Cette seconde exigence prime la première et permet fréquemment de pallier l'absence de mention de taux sur la convention de compte courant.

La stipulation du taux vaut alors pour l'avenir à compter de la première réception sans protestation du client.

La Cour de Cassation en déduit logiquement que le point de départ de la prescription de l'action en nullité (5 ans) est justement cette première réception.

Jurisprudence classique mais souvent fort utile afin de faire valider des intérêts déjà perçus et à venir.


2 commentaires

assiette de calcul du TEG

  • Par cirier le

Pour la première fois, la Cour de Cassation expose sa doctrine sur l'assiette de calcul du découvert bancaire: Les frais liés aux opérations de paiement au delà du découvert autorisé (frais de forçage ou d'intervention) doivent être inclus dans le TEG du découvert non autorisé.


Ainsi les tux pratiqués dépassent le seuil de l'usure


TEG a priori

  • Par coffery le

Le code monétaire et financier n'a pas accordé d'attention particulière au calcul du TEG pour les concours bancaires de type découvert.

Pourtant nous sommes dans un cas de figure atypique puisqu'il n'est pas possible a priori de connaître le montant des découverts à venir sur le compte d'un client.

Les informations figurant à titre d'exemple sur les conventions de compte ne sont guère utiles pour le client car le scénario retenu pour l'exemple tendra à mimiser la valeur du TEG.

Or si un client souscrit à un découvert autorisé sans être ou très peu à découvert (mauvaise option a priori pour lui) le TEG de son découvert risque de d'exploser si le banquier inclus bien tous les frais fixes liés à l'octroi du concours, notamment les frais de dossiers.

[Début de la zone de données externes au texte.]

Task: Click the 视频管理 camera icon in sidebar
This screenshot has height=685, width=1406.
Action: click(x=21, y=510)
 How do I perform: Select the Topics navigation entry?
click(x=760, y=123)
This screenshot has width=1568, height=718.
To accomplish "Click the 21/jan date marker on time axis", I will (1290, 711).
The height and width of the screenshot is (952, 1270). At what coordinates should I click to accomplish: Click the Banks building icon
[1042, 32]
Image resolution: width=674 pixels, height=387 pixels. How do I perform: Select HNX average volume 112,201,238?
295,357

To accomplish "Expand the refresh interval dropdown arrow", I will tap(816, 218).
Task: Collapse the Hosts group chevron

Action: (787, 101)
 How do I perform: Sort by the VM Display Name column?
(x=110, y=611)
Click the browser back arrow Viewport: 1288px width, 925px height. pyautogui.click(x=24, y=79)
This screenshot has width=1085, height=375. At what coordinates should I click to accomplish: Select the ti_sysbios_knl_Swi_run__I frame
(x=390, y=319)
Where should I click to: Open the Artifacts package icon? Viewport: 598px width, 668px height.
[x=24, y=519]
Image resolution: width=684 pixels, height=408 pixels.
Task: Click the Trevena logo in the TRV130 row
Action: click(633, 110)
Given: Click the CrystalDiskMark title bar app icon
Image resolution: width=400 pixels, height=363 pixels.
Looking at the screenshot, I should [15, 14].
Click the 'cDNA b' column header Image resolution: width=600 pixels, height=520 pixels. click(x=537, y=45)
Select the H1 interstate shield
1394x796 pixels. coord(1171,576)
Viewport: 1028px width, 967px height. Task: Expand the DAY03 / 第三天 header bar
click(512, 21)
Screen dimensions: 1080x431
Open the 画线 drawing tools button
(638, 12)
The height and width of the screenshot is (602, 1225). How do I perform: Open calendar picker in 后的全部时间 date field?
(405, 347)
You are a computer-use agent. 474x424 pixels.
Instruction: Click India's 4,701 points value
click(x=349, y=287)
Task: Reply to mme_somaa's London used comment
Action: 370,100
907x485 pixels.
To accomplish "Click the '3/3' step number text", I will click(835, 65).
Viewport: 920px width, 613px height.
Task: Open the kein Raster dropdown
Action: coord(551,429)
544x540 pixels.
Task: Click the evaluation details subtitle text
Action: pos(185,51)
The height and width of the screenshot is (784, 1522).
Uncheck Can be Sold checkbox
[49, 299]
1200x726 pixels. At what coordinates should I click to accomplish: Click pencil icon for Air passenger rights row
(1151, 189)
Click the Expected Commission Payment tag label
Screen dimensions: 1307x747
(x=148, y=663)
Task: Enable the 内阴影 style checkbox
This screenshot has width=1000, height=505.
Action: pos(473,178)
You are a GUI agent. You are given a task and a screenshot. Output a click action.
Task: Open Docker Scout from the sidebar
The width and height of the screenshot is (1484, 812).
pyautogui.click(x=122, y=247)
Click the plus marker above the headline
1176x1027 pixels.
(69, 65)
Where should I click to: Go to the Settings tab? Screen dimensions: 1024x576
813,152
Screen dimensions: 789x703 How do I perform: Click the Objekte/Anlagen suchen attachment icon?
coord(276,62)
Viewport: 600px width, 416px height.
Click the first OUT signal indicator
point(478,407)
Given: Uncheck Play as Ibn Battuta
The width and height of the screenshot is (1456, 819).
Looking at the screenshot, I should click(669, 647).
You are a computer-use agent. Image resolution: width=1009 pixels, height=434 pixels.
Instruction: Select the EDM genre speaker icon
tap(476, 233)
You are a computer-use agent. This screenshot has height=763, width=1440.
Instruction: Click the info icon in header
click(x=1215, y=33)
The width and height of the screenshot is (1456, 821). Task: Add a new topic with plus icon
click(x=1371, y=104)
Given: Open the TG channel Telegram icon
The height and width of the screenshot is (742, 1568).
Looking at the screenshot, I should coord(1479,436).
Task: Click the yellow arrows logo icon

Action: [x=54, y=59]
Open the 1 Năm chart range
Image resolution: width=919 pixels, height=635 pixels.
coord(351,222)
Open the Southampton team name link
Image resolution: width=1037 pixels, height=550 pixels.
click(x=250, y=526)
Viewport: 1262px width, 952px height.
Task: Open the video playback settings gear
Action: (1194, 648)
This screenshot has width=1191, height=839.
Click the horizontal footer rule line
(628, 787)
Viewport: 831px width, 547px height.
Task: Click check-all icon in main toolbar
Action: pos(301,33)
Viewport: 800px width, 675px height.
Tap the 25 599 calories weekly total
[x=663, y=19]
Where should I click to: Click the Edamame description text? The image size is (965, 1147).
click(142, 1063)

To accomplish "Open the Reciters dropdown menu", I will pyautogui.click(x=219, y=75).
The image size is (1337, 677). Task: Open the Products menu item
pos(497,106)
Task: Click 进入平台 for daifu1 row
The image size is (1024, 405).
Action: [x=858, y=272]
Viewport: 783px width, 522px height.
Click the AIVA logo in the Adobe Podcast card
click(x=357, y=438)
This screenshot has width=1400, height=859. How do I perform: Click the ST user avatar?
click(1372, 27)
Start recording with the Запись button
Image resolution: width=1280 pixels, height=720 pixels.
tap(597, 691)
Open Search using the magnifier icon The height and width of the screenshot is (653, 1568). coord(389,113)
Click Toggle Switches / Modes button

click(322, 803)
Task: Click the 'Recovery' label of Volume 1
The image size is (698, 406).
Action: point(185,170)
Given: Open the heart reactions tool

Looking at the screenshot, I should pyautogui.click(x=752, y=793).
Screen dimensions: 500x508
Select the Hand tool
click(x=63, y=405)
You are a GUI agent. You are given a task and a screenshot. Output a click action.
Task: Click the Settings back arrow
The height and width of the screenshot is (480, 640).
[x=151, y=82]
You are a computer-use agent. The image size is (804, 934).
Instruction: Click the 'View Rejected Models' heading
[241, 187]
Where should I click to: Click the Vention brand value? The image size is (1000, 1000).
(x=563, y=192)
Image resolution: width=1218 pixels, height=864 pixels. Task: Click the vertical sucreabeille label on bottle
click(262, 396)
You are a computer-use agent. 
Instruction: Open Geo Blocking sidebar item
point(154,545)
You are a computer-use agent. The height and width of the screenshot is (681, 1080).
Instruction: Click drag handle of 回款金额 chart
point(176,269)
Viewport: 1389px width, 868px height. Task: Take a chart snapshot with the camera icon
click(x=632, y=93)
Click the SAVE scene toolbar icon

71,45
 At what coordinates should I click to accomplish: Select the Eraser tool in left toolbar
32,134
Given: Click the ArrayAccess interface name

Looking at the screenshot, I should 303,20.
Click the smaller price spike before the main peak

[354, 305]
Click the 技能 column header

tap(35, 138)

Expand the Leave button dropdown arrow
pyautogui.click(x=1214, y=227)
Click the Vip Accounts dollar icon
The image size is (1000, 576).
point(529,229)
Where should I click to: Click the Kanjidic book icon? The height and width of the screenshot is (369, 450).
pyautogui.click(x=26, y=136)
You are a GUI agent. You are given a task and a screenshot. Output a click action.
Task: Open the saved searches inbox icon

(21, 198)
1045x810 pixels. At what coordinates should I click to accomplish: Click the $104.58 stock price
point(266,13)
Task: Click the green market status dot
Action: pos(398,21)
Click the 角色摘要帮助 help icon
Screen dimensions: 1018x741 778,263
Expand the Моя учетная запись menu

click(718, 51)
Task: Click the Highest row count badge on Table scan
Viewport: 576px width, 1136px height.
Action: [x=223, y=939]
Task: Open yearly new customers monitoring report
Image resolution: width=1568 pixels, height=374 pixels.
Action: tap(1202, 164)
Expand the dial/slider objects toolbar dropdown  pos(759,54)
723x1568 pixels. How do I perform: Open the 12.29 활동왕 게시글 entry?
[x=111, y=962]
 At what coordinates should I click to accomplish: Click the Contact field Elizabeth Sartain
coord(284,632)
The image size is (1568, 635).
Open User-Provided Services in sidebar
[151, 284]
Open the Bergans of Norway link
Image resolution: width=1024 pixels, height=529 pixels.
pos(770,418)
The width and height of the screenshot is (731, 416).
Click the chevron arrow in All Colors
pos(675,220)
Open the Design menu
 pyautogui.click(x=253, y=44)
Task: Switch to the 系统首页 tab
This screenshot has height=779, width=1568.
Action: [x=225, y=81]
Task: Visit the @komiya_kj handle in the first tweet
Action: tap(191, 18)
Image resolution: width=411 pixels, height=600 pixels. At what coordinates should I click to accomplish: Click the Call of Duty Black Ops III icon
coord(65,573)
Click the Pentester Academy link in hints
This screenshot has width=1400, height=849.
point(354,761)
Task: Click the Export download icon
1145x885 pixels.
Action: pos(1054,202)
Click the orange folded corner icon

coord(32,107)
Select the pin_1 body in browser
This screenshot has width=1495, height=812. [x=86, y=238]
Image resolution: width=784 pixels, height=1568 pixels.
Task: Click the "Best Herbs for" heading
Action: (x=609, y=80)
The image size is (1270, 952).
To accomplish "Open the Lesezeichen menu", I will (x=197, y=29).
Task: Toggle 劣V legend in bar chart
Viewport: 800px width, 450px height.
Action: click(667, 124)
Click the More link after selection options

Si le client a la bonne idée de ne jamais être à découvert la formule de calcul du TEG conduit à une division par zéro, soit un TEG qui tend vers l'infini.

Le client est alors protégé par la limite du seuil de l'usure qu'il soit particulier, professionnel ou entreprise.

Pour le banquier qui doit alors "écrêter" ses perceptions d'intérêts et de commissions, c'est parfois la quadrature du cercle à résoudre.